Tips & tricks by Hannah Pooley

Friends are the people that make us. They are our crux, our confidantes, our role models, our motivators, and our partners-in-crime. So when we lose a friend, it can leave a particularly prominent hole in our lives. Getting through a friendship breakup is difficult, but not impossible. Hannah Pooley gives her six tips for doing so.

The Beatles once sang ‘I get by with a little help from my friends’ and in this hectic and sometimes perplexing world, the phrase still feels as apt as it was in 1967. Friends are an integral part of our lives; they are who we go to for support and advice when times are tough, and they are the people we can be our true selves with.

A study conducted in 2006 by Utrecht University in the Netherlands, found that men and women accumulate friends until the age of 25, then the numbers begin to fall rapidly and continue to fall throughout the rest of a person’s life.

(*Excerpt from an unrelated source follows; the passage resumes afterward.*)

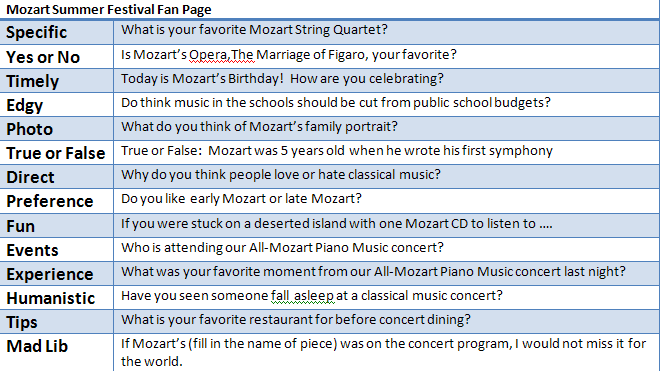
Task: Click the underlined 'fall asleep' grammar text
Action: click(x=302, y=296)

Even though the loss of friends is a natural and inevitable part of life, it can be confusing and turbulent – so how do you deal with that loss and why don’t we talk about how it affects us?

For whatever reason you have lost a friendship, be it distance, disagreements or paths being different, that sudden empty spot in your life can affect your mental health. It can often feel like you are experiencing grief.

No matter how long you have known someone, when they suddenly go, or when you realise they’ve gone, this loss can be isolating and overwhelming. People tend to ask how you are after a breakup from a romantic partner, but the same can’t always be said when it’s a friend.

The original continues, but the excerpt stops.